**Problem requirements**: Write back each entry precisely as it is given.

**Extracted information**:
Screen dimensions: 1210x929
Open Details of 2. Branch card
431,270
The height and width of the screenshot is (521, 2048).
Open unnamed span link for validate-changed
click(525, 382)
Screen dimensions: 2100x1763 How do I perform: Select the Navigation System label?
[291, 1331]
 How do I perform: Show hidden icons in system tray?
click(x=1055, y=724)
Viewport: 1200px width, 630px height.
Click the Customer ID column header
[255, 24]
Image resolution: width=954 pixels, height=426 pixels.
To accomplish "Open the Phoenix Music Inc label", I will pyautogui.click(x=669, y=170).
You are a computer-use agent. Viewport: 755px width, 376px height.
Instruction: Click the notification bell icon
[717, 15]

**Output of the exercise**:
Screen dimensions: 1210x929
Open Details of 2. Branch card
431,270
The height and width of the screenshot is (521, 2048).
Open unnamed span link for validate-changed
click(525, 382)
Screen dimensions: 2100x1763 How do I perform: Select the Navigation System label?
[291, 1331]
 How do I perform: Show hidden icons in system tray?
click(x=1055, y=724)
Viewport: 1200px width, 630px height.
Click the Customer ID column header
[255, 24]
Image resolution: width=954 pixels, height=426 pixels.
To accomplish "Open the Phoenix Music Inc label", I will pyautogui.click(x=669, y=170).
You are a computer-use agent. Viewport: 755px width, 376px height.
Instruction: Click the notification bell icon
[717, 15]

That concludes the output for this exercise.